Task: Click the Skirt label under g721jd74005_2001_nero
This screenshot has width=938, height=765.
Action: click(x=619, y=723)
--
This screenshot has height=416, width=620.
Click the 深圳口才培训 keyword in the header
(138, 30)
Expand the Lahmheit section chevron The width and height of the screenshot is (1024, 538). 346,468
==
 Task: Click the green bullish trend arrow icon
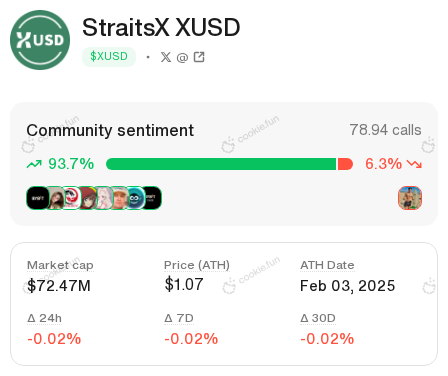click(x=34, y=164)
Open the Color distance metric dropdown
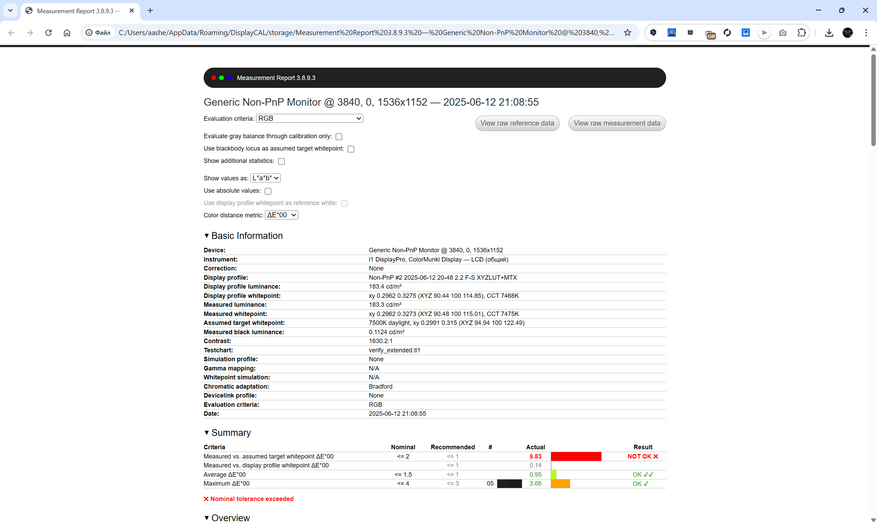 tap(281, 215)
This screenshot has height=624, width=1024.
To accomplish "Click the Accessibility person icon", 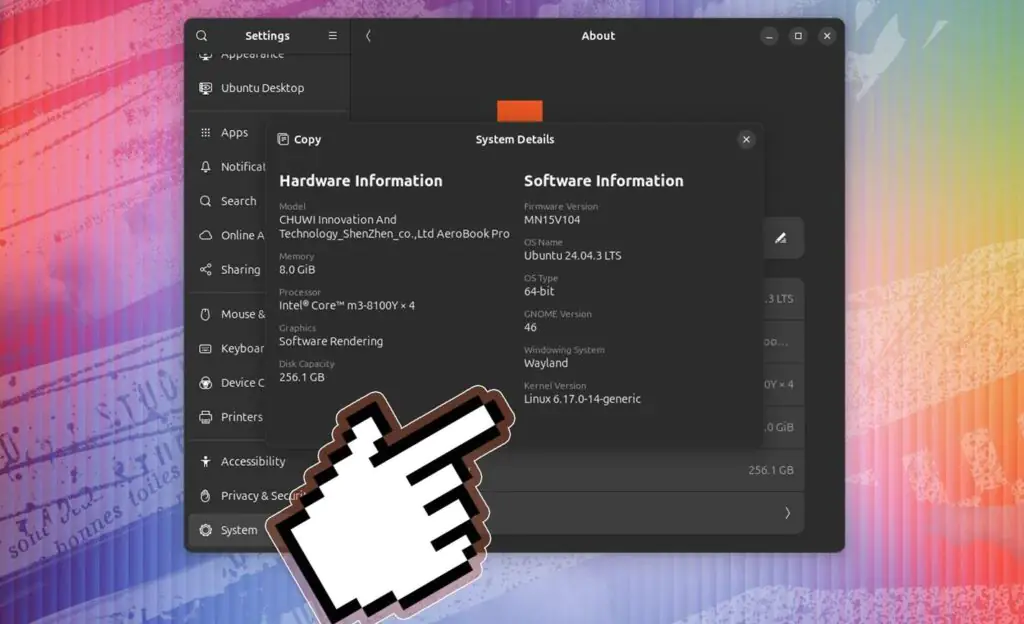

What is expected:
Only the lines above from the line with "Click the 深圳口才培训 keyword in the header" to the line with "Expand the Lahmheit", those two lines included, should be reproduced exactly.

Output below:
Click the 深圳口才培训 keyword in the header
(138, 30)
Expand the Lahmheit section chevron The width and height of the screenshot is (1024, 538). 346,468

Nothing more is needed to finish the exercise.